▶ [TASK BRIEF]:
Could you return each line below without altering a word?

▶ [DATA EXCERPTS]:
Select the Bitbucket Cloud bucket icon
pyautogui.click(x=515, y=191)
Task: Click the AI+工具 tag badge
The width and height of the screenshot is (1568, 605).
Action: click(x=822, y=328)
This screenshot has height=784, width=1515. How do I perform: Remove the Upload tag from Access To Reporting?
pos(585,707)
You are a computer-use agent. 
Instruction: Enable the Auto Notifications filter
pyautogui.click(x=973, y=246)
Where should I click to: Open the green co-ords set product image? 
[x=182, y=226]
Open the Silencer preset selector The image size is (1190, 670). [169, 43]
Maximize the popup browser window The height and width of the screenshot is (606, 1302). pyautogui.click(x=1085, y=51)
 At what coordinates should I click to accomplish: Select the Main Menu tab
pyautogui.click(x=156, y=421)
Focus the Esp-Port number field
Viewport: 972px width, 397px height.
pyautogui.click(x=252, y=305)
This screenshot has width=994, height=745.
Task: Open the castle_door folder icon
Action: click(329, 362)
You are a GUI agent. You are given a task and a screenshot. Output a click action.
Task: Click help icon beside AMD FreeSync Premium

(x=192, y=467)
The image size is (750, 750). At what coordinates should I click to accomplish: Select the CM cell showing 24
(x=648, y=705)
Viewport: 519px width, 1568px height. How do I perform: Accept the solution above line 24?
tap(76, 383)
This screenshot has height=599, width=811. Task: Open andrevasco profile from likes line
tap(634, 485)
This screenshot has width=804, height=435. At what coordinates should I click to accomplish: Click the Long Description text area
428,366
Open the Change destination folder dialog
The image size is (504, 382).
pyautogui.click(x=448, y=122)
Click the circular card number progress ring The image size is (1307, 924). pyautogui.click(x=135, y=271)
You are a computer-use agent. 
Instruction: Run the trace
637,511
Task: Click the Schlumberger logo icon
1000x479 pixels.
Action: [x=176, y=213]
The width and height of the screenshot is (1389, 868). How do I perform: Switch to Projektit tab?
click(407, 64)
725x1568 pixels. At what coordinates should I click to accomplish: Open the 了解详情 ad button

▶ [WRITTEN SOLUTION]:
Select the Bitbucket Cloud bucket icon
pyautogui.click(x=515, y=191)
Task: Click the AI+工具 tag badge
The width and height of the screenshot is (1568, 605).
Action: click(x=822, y=328)
This screenshot has height=784, width=1515. How do I perform: Remove the Upload tag from Access To Reporting?
pos(585,707)
You are a computer-use agent. 
Instruction: Enable the Auto Notifications filter
pyautogui.click(x=973, y=246)
Where should I click to: Open the green co-ords set product image? 
[x=182, y=226]
Open the Silencer preset selector The image size is (1190, 670). [169, 43]
Maximize the popup browser window The height and width of the screenshot is (606, 1302). pyautogui.click(x=1085, y=51)
 At what coordinates should I click to accomplish: Select the Main Menu tab
pyautogui.click(x=156, y=421)
Focus the Esp-Port number field
Viewport: 972px width, 397px height.
pyautogui.click(x=252, y=305)
This screenshot has width=994, height=745.
Task: Open the castle_door folder icon
Action: click(329, 362)
You are a GUI agent. You are given a task and a screenshot. Output a click action.
Task: Click help icon beside AMD FreeSync Premium

(x=192, y=467)
The image size is (750, 750). At what coordinates should I click to accomplish: Select the CM cell showing 24
(x=648, y=705)
Viewport: 519px width, 1568px height. How do I perform: Accept the solution above line 24?
tap(76, 383)
This screenshot has height=599, width=811. Task: Open andrevasco profile from likes line
tap(634, 485)
This screenshot has width=804, height=435. At what coordinates should I click to accomplish: Click the Long Description text area
428,366
Open the Change destination folder dialog
The image size is (504, 382).
pyautogui.click(x=448, y=122)
Click the circular card number progress ring The image size is (1307, 924). pyautogui.click(x=135, y=271)
You are a computer-use agent. 
Instruction: Run the trace
637,511
Task: Click the Schlumberger logo icon
1000x479 pixels.
Action: [x=176, y=213]
The width and height of the screenshot is (1389, 868). How do I perform: Switch to Projektit tab?
click(407, 64)
725x1568 pixels. At what coordinates should I click to accomplish: Open the 了解详情 ad button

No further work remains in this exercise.